Think of the genome like a library. If you’re a newly fertilised embryo, the librarians heard you were coming and had a massive reshuffle to make sure you can check out any book you need to. The library is only fully open for a small number of cell divisions right at the beginning of fertilisations at the beginning of the formation of the embryo. After that, the librarians get to work closing parts of the library off.
The librarians think it’s a bit dangerous for most other people to be able to check out any book they want to since they could be reading books they really shouldn’t be, so they go around and close bits of the library off. So now when someone like a multipotent haematopoietic stem cell comes to the library, it can only check out books related to making cells of the blood and immune system.
But the librarians need to be even more careful, so they close off even more of the library. Now when a mature CD8+ T-cell comes to the library, it can only access the books about what a CD8+ T cell should do. Or when an astrocyte comes to the library, it can only access books about what astrocytes can do.

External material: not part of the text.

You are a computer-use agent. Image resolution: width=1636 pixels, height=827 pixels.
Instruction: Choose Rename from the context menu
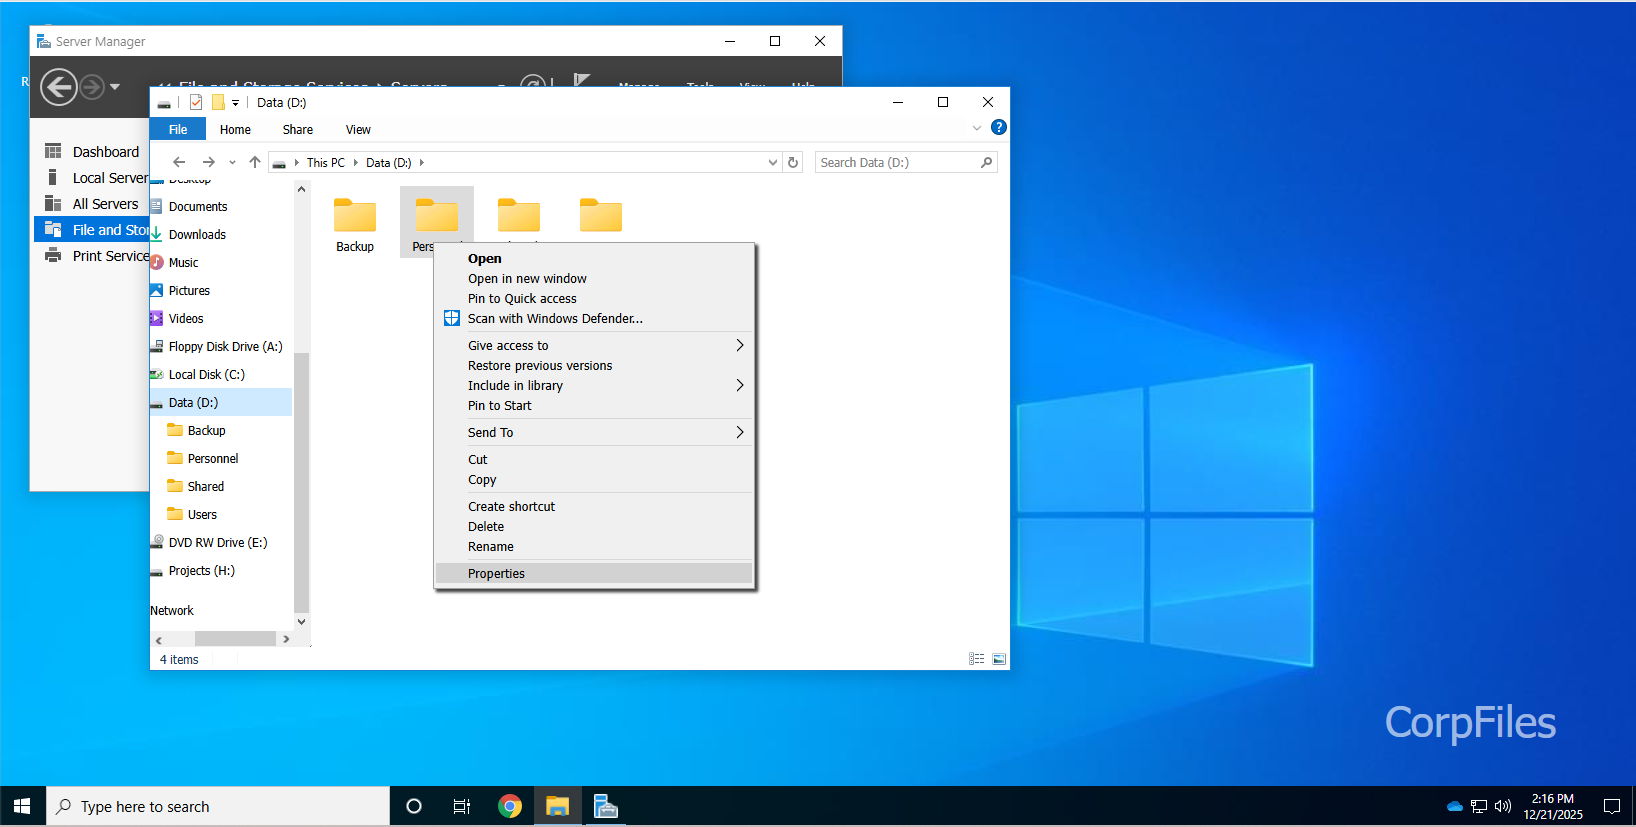[490, 547]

Each cell in your body is an individual library with different parts of the genome accesible. Every cell division from an embryo to something like a muscle cell closes more and more of the library off.
All the cells in your arm can only access books related to what they should be doing on a regular basis. You know – arm stuff. Nowhere in any of the books they can access does it talk about how to regrow an arm. So they aren’t able to do anything about an amputation.